Even the most ambitious data analytics initiatives tend to get buried by the 80/20 rule—with data analysts or scientists only able to devote 20% of their time to actual business analysis, while the rest is spent simply finding, cleansing, and organizing data. This is unsustainable, as the pressure to deliver insights in a rapid manner is increasing. When time to answer is critical, “you can’t afford to spend hours cleaning up data, nor can you waste time worrying whether your data is good enough,” said Peter Bailis, Stanford University professor and CEO of Sisu.
The need to flip the 80/20 ratio is urgent. “Just 5 or 6 years ago, innovative companies were satisfied with one- or even multiple-day delays for insights from their data,” said Ben Newton, director of operations analytics at Sumo Logic. “That is no longer the case. Many companies have hours, or even minutes, to respond to user behavior and market trends. The companies that are winning are basing much of their competitive muscle on the ability to leverage their data effectively and quickly.”

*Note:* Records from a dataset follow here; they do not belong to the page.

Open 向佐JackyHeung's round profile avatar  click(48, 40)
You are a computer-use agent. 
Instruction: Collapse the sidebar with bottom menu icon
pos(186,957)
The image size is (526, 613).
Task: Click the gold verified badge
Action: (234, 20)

Data teams spend “copious amounts of time finding, cleansing and organizing data,” agreed Thameem Khan, general manager of data catalog and preparation at Boomi. “This creates a number of problems that hamper business progress, especially as it relates to understanding where data is, what the data says, and if the data is actually available to be used.” As a result, business users may need to wait for weeks for data teams to deliver responses.
In one organization serving energy markets, its data analysts and scientists employed a platform to process data for analytics and run machine learning models that consisted of Apache Kafka, Kubernetes, and a Hadoop stack for long-term storage. “These were all complicated technologies requiring specialized and rare engineering talent,” said Andrew Stevenson, CTO at Lenses.io. The analysts’ screens were full of terminals running models and if their desktops got rebooted, they had production incidents, he explained. The people charged with maintaining these systems—the platform and data engineering teams—had to keep up with trying to understand the energy markets and machine learning, as well as rewriting the models and applications, and making them deployable, noted Stevenson. Needless to say, he added, inordinate amounts of time and effort were spent “simply trying to access data, with governance, and deploy and run data applications.”
Tempered Optimism
Even the most optimistic business users are finding their enthusiasm tempered by the delays and complications that occur at the back end of their data infrastructures. “Business leaders are excited about leveraging analytics for decisioning inside of their organization, but they trigger a data landmine and report problems with accessing, preparing, cleansing, and managing data, ultimately stalling development of trustworthy and transparent analytical models,” Kim Kaluba, senior manager for data management at SAS, pointed out.